Volume XIV of The Complete Works of Robert Browning records a transition in the poet's career. With The Agamemnon of Aeschylus (1877), Browning ended his experiments with classical sources, creating his "transcript" not quite a translation of the Greek original and providing an intriguing explanation for his approach. La Saisiaz, the deeply personal expression of Browning's shock at the sudden death of a dear friend, was published in 1878 with The Two Poets of Croisic, an extended ironic meditation on literary fame. Browning's collection of six poems under the title Dramatic Idyls (1879) marks the poet's return to the dramatic forms he perfected in Men and Women and Dramatis Personae, and a revival of his interest in the psychology of motives.
As always in this acclaimed series, a complete record of textual variants is provided, as well as extensive explanatory notes.
Review
The Ohio edition offers a virtual rare bookroom full of texts for any Browning poems where the determined critic can trace the authors changing intentions and craft.”
-- Victorian Poetry
Review
The editorial policy of the Ohio edition has always been completeness, with the recording of all variants, changes, and corrections made by the poet himself, and these volumes continue that aim with admirable care and painstaking attention to detail.”

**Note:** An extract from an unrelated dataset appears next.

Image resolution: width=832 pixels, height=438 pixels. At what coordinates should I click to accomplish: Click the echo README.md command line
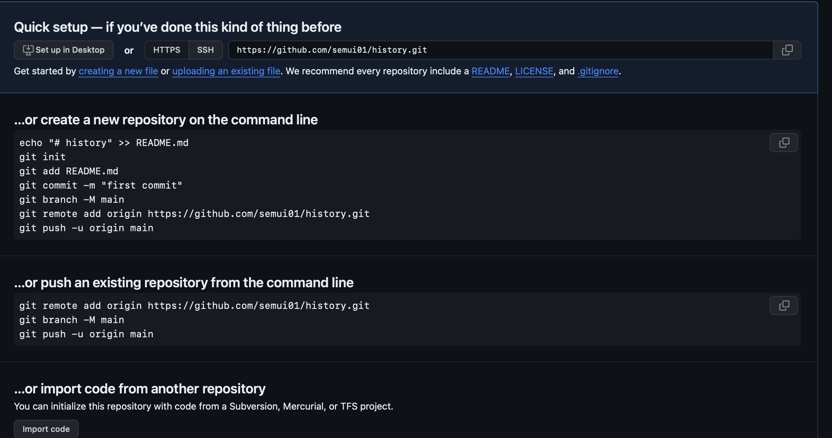click(103, 142)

-- Journal of Browning Studies
About the Author
John Berkey is Professor Emeritus at Rutgers University.
Paul Turner, Fellow Emeritus of Linacre College, Oxford, edited Browning's Men and Women in 1972 and is the author of The Life of Thomas Hardy (1998).
Michael Bright is a professor emeritus at Eastern Kentucky University. He has written books and articles on nineteenth-century literature and Gothic Revival architecture.
David Ewbank is professor emeritus at Kent State University.